### EXERCISE
What lines in the data hold the string "will"? Show them.

Stored items:
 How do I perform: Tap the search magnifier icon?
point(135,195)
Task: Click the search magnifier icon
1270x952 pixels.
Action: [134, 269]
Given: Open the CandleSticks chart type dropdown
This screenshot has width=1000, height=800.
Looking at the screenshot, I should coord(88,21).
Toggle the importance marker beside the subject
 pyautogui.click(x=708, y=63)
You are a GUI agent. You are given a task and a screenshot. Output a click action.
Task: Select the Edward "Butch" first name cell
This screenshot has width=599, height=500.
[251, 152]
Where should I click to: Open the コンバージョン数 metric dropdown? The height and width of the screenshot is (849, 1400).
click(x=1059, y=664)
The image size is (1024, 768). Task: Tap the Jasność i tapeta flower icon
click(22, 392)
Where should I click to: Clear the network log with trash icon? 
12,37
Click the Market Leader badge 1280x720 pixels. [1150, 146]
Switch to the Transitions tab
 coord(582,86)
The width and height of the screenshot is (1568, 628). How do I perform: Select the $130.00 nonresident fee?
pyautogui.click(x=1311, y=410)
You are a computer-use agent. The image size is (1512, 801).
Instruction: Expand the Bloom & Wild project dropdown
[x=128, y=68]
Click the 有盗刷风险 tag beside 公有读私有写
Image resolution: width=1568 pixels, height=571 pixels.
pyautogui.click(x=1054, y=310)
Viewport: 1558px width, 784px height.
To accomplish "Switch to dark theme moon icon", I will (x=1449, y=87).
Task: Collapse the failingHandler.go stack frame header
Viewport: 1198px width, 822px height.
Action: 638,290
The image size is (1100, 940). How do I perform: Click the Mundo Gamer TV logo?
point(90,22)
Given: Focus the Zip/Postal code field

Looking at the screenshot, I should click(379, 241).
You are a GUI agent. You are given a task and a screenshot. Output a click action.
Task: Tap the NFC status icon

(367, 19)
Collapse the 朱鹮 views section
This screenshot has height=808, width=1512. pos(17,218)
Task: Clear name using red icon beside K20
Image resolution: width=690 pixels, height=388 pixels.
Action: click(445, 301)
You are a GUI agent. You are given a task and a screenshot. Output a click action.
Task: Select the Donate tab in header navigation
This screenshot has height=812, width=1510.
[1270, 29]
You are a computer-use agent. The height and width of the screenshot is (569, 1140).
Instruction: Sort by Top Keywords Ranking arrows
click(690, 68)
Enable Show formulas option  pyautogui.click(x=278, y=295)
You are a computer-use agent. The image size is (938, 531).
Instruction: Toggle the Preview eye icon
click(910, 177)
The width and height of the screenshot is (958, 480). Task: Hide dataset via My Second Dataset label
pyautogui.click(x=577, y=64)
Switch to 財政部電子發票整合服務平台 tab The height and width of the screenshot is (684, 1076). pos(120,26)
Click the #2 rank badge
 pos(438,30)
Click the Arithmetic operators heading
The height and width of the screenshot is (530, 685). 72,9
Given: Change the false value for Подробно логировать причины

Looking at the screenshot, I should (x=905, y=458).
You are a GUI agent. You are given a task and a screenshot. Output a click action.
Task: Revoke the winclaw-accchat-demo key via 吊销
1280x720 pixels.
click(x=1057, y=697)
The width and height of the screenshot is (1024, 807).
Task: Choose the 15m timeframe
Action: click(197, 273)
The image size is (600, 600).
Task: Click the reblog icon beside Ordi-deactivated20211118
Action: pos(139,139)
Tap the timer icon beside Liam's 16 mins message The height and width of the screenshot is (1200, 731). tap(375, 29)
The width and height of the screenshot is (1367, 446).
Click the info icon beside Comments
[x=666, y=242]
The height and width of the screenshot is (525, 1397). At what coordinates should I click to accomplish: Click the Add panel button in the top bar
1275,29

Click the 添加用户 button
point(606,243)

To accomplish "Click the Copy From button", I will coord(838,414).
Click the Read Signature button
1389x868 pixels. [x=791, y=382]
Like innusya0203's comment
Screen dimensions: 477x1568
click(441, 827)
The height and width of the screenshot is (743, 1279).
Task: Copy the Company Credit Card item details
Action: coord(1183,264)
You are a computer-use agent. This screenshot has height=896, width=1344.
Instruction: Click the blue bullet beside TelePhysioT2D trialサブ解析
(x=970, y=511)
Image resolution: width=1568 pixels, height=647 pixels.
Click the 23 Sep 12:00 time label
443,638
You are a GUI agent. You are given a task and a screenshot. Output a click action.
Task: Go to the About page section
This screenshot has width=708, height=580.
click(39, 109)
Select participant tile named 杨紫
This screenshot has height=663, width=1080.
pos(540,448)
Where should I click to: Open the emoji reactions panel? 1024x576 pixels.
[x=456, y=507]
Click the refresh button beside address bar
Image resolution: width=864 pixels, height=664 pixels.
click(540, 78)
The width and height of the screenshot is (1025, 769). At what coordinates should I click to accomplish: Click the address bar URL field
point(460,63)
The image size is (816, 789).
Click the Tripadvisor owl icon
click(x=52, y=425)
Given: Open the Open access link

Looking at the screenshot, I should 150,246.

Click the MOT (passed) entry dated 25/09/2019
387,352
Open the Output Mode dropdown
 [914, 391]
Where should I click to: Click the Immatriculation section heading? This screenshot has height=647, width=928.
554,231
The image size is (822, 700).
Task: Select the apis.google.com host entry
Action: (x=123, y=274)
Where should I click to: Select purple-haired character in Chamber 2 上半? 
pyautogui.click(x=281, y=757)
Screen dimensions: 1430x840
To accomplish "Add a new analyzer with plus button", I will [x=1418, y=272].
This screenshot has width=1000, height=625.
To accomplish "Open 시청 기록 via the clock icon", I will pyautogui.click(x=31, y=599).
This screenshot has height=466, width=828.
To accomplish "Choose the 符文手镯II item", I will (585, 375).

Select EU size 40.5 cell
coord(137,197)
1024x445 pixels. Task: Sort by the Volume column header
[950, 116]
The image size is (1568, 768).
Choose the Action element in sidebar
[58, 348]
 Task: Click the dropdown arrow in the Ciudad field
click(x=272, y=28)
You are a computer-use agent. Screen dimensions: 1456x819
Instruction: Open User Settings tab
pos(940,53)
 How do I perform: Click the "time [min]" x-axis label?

### EXERCISE ANSWER
To accomplish "Switch to dark theme moon icon", I will (x=1449, y=87).
To accomplish "Click the Copy From button", I will coord(838,414).
To accomplish "Add a new analyzer with plus button", I will [x=1418, y=272].
To accomplish "Open 시청 기록 via the clock icon", I will pyautogui.click(x=31, y=599).
To accomplish "Choose the 符文手镯II item", I will (585, 375).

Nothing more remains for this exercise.